━━ Dataset content
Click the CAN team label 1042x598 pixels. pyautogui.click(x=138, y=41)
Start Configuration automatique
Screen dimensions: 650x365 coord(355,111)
━━━━
━━ Dataset content
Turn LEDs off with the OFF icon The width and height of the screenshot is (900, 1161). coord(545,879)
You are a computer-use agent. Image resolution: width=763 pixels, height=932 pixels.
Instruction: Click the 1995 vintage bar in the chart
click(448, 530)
━━━━
━━ Dataset content
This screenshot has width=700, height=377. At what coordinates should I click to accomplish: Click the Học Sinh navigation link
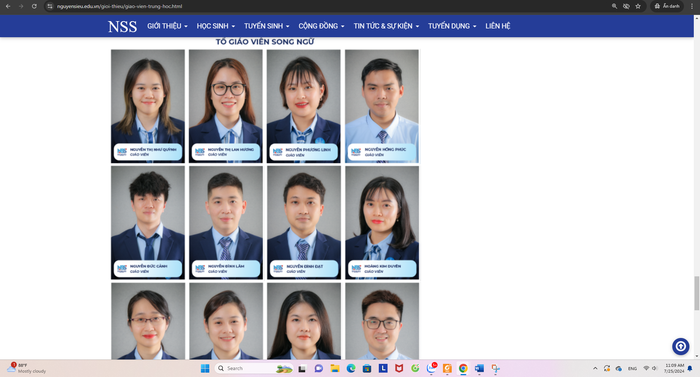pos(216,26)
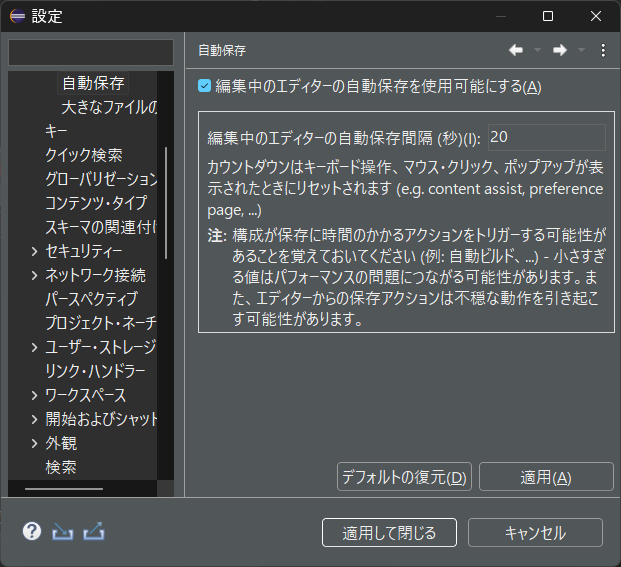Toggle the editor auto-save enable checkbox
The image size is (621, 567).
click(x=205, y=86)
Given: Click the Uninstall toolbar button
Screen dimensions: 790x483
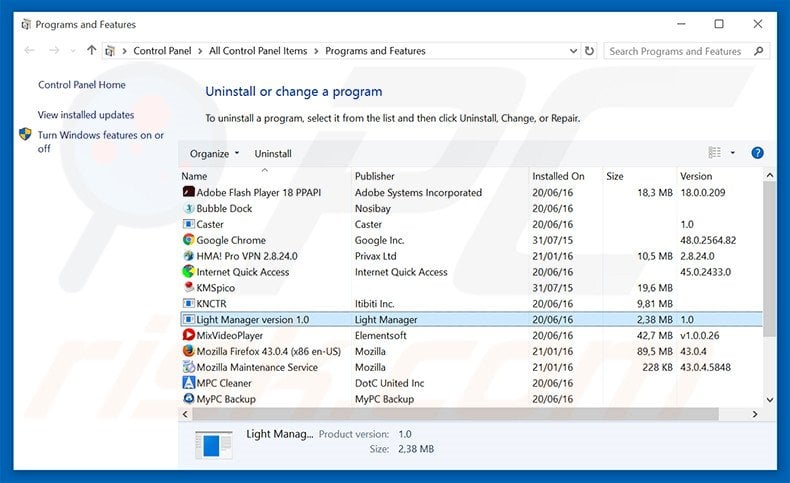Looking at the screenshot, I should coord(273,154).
━━━━
* Work instructions
Only the number is wanted: how many lines of the data contain the word "pixels"?

* Your solution
2